The short, narrow trail to the ruins is a bit overgrown, as there are fewer than 1,000 visitors per year to help trample the soil into submission. The ruins themselves might seem unimpressive – a single wall is all that is visible, jutting out from a hill. What lies beneath the surface, however, is far more vast: the remains of a town that included over 600 rooms, 100 kivas, several towers and plazas, and one great kiva. From 1100 to 1300 CE, it was home to around 13,000 people.
While other ancestral Puebloan sites like Mesa Verde and Bandelier might seem more impressive on the surface, these ruins are partially modern reconstructions. In many cases, park rangers, archaeologists, and workers from the Civilian Conservation Corps simply made educated guesses as to what pueblos looked like in the past. Because Yucca House has been left untouched, it is a gold mine for archaeologists who use more hands-off techniques like ground-penetrating radar and aerial LiDAR mapping.

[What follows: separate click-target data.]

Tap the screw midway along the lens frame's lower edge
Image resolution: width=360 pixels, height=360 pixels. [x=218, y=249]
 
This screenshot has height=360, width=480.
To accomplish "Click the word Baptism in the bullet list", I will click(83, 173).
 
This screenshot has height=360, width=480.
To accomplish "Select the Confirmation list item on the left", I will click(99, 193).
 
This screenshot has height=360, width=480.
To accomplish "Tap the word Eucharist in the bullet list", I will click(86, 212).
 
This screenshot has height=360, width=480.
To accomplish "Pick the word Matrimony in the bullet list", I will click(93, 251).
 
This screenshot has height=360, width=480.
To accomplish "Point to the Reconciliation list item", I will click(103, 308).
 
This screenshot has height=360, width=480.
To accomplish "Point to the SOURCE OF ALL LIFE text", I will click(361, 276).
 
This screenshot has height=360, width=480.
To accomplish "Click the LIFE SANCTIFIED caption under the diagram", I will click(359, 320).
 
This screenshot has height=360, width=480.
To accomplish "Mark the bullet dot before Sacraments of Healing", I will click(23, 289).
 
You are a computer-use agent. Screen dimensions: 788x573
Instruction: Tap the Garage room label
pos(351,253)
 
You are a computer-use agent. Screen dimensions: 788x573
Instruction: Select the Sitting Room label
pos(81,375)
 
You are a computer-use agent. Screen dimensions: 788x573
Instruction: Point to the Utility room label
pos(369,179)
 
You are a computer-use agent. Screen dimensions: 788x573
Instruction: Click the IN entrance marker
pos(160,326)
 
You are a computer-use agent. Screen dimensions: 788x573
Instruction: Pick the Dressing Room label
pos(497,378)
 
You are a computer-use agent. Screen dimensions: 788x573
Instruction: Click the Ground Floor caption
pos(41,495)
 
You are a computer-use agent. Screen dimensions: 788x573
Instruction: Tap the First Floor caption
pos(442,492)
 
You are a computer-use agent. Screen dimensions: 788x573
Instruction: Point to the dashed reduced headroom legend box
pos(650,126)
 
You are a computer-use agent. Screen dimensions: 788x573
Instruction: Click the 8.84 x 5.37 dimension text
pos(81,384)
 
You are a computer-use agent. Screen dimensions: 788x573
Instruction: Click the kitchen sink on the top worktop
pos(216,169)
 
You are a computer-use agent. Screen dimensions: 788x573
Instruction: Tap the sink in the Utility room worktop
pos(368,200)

The policy of leaving sites like Yucca House unexcavated was unusual when the monument was established in the 1920s. But today, this noninterventionist approach is quite common. Many American Indian communities, especially Puebloans, prefer their ancestors’ homes to be left to the elements so that they may gradually return to the earth. Plans are in the works to build a parking lot and restroom near Yucca House, but the village itself will remain undisturbed as it has for hundreds of years. If you do make the rare trip to visit this site, please be sure to be respectful and conscientious of where you step. It is held sacred as an ancestral home for thousands of indigenous people throughout the Southwest.